J : la JEUNESSE de CLAUDE

En 1686 Louis XIV promulgue les lettres patentes qui marquent la création de la maison royale d'éducation de Saint-Louis à Saint-Cyr près de Versailles née de la volonté de Mme de Maintenon. De 1686 à 1792, 3155 jeunes filles de la noblesse majoritairement du second ordre seront admises à Saint-Cyr afin d'y recevoir une éducation religieuse, intellectuelle, manuelle et artistique. La volonté première est de former en priorité de bonnes épouses et de bonnes mères : les demoiselles seront soit mariées, soit prendront le voile. Mme de Maintenon encourage les maîtresses à instruire leurs élèves des avantages et des inconvénients de chaque état, pour leur permettre de choisir en fonction de leur personnalité et en faire de « bonnes religieuses » ou de « bonnes femmes » car « une mauvaise religieuse n’est pas plus heureuse qu’une femme mariée ». 

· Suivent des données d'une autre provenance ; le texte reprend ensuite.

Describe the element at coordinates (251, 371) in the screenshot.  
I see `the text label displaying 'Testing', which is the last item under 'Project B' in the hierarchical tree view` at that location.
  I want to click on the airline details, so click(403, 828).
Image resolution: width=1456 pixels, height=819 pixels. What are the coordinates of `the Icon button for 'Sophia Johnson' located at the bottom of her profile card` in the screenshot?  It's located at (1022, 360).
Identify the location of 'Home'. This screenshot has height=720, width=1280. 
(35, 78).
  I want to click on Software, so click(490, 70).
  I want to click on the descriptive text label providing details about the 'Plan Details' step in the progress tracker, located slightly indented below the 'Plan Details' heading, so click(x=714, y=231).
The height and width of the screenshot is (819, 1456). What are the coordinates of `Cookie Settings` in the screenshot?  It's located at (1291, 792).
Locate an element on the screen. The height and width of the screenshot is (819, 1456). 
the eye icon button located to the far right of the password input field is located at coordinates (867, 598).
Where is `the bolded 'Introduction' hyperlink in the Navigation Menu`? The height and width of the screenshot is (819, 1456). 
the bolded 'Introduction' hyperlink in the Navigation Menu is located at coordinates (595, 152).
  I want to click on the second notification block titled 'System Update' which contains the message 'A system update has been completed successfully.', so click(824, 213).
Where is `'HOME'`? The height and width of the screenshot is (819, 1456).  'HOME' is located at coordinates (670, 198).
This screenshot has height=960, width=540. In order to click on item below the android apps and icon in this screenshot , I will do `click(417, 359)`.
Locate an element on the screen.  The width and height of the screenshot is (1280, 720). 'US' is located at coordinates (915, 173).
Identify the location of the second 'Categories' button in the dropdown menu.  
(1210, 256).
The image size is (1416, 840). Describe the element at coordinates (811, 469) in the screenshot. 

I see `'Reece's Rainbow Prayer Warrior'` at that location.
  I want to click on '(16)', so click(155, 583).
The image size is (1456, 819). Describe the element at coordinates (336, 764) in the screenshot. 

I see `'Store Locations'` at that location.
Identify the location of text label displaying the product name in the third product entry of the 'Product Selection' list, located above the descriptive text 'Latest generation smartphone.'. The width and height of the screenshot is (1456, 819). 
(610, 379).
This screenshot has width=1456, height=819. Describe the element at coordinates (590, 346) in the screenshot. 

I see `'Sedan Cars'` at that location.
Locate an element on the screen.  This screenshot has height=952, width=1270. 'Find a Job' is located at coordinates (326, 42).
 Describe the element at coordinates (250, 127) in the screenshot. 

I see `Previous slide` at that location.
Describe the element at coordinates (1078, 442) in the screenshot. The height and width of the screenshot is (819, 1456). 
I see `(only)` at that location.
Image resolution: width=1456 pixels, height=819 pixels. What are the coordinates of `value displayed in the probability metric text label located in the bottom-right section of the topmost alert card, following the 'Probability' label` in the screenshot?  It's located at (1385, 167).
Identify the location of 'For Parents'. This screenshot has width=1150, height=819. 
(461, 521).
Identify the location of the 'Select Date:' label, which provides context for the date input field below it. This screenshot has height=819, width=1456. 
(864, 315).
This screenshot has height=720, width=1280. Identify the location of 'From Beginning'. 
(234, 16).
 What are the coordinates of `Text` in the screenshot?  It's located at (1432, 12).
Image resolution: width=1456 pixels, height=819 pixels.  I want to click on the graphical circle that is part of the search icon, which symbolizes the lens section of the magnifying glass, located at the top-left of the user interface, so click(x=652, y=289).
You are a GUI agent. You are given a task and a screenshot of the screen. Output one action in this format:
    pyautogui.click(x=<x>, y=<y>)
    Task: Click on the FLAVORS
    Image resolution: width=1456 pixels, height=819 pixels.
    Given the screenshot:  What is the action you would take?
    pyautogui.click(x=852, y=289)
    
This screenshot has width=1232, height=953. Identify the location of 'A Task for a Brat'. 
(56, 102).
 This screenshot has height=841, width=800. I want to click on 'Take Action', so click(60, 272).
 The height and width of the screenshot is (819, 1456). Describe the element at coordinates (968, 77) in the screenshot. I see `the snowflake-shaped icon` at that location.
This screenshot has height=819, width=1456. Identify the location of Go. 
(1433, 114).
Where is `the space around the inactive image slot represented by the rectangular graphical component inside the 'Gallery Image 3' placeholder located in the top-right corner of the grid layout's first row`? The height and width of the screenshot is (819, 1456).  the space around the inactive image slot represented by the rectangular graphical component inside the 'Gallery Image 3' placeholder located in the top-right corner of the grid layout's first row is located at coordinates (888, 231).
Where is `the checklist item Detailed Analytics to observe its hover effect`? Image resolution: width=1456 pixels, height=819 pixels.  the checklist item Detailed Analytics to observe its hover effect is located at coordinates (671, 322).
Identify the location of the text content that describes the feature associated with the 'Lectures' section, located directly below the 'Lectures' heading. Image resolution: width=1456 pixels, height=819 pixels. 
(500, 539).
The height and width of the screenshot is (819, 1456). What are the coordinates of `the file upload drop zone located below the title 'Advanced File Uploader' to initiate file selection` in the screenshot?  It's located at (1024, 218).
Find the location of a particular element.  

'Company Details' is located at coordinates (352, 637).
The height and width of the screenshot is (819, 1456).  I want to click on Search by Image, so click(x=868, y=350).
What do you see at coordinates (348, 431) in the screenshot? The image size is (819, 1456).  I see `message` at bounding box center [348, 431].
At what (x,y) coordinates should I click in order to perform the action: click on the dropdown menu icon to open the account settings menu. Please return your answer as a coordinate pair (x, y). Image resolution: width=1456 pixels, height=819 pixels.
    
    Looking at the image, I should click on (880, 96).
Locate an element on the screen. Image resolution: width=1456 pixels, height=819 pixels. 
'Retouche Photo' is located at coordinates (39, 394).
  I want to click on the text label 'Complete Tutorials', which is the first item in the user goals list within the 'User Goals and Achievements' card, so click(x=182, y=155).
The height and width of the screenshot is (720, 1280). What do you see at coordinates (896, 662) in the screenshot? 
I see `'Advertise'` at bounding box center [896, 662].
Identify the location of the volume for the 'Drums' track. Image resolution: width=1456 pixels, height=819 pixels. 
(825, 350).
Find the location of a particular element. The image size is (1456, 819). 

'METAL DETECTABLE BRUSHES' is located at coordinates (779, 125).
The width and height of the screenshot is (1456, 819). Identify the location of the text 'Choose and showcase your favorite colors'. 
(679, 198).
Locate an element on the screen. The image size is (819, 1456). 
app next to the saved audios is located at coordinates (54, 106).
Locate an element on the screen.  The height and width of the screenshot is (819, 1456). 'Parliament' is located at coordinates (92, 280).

C'est là que Claude passera une partie de son enfance et de sa jeunesse. Claude Charlotte de Roucy est née en 1707 dans les Ardennes au sein d'une  famille d'ancienne noblesse  dont les branches cadettes ont vu au fur et à mesure des successions leur patrimoine s'amoindrir. Son père Samuel François de Roucy possède diverses seigneuries, il est lieutenant d'infanterie au régiment d'Artois en 1681 et 1693, puis capitaine au régiment de Limousin en 1715. 
Ses preuves sont présentées à Saint-Cyr le 4 février 1707 quelques jours avant son arrivée. Son bulletin de sortie date quant à lui du 18 août 1727 trois jours après avoir fêté ses 20 ans.
Dix ans d'une enfance et d'une adolescence loin de sa famille dans un cadre particulier où les journées sont conformes sous bien des aspects à ce qui se faisait dans les couvents féminins : instruction religieuse et morale, lecture écriture, calcul et travaux d'aiguilles. Devenir une bonne épouse ou une bonne religieuse et effacer tout signe de son origine jusque dans son langage. En effet la langue maternelle de ces demoiselles est souvent le patois de leur région, elles parlent français mais le maitrisent mal avec un accent qu'elles devront perdre. La volonté de distinction relève d'une bonne prononciation et de l'art de la conversation grâce à la pratique du théâtre du chant, de la musique et de la danse.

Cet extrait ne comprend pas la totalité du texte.